■ **ASSIGNED TASK**
The result must match the data exactly, line for line.

>>

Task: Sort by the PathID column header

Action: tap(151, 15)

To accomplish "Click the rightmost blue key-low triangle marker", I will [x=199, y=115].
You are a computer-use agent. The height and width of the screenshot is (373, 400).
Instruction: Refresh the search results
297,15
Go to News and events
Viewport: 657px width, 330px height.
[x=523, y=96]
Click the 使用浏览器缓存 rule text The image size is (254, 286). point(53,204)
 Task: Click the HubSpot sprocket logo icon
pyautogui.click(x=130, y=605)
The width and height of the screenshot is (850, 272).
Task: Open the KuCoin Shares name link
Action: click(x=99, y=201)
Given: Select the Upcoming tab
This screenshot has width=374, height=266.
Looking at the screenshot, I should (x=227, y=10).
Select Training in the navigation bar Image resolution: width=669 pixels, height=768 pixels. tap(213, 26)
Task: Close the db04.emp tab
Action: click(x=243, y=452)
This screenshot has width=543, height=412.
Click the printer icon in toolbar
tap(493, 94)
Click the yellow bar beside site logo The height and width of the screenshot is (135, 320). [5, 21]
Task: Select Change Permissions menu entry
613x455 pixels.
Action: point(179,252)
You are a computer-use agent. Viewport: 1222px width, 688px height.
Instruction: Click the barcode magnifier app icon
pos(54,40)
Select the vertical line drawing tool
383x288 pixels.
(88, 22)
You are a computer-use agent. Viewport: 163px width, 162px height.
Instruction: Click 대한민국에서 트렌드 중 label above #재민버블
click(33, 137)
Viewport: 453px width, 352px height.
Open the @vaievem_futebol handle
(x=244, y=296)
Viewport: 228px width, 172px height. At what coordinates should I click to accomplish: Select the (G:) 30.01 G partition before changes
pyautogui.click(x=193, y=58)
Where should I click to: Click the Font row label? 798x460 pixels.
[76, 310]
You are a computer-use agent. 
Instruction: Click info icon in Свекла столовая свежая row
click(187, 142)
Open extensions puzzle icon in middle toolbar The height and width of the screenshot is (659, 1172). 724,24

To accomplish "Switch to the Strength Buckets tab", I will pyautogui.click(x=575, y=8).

<<

■ **EXERCISE RESPONSE**
Task: Sort by the PathID column header

Action: tap(151, 15)

To accomplish "Click the rightmost blue key-low triangle marker", I will [x=199, y=115].
You are a computer-use agent. The height and width of the screenshot is (373, 400).
Instruction: Refresh the search results
297,15
Go to News and events
Viewport: 657px width, 330px height.
[x=523, y=96]
Click the 使用浏览器缓存 rule text The image size is (254, 286). point(53,204)
 Task: Click the HubSpot sprocket logo icon
pyautogui.click(x=130, y=605)
The width and height of the screenshot is (850, 272).
Task: Open the KuCoin Shares name link
Action: click(x=99, y=201)
Given: Select the Upcoming tab
This screenshot has width=374, height=266.
Looking at the screenshot, I should (x=227, y=10).
Select Training in the navigation bar Image resolution: width=669 pixels, height=768 pixels. tap(213, 26)
Task: Close the db04.emp tab
Action: click(x=243, y=452)
This screenshot has width=543, height=412.
Click the printer icon in toolbar
tap(493, 94)
Click the yellow bar beside site logo The height and width of the screenshot is (135, 320). [5, 21]
Task: Select Change Permissions menu entry
613x455 pixels.
Action: point(179,252)
You are a computer-use agent. Viewport: 1222px width, 688px height.
Instruction: Click the barcode magnifier app icon
pos(54,40)
Select the vertical line drawing tool
383x288 pixels.
(88, 22)
You are a computer-use agent. Viewport: 163px width, 162px height.
Instruction: Click 대한민국에서 트렌드 중 label above #재민버블
click(33, 137)
Viewport: 453px width, 352px height.
Open the @vaievem_futebol handle
(x=244, y=296)
Viewport: 228px width, 172px height. At what coordinates should I click to accomplish: Select the (G:) 30.01 G partition before changes
pyautogui.click(x=193, y=58)
Where should I click to: Click the Font row label? 798x460 pixels.
[76, 310]
You are a computer-use agent. 
Instruction: Click info icon in Свекла столовая свежая row
click(187, 142)
Open extensions puzzle icon in middle toolbar The height and width of the screenshot is (659, 1172). 724,24

To accomplish "Switch to the Strength Buckets tab", I will pyautogui.click(x=575, y=8).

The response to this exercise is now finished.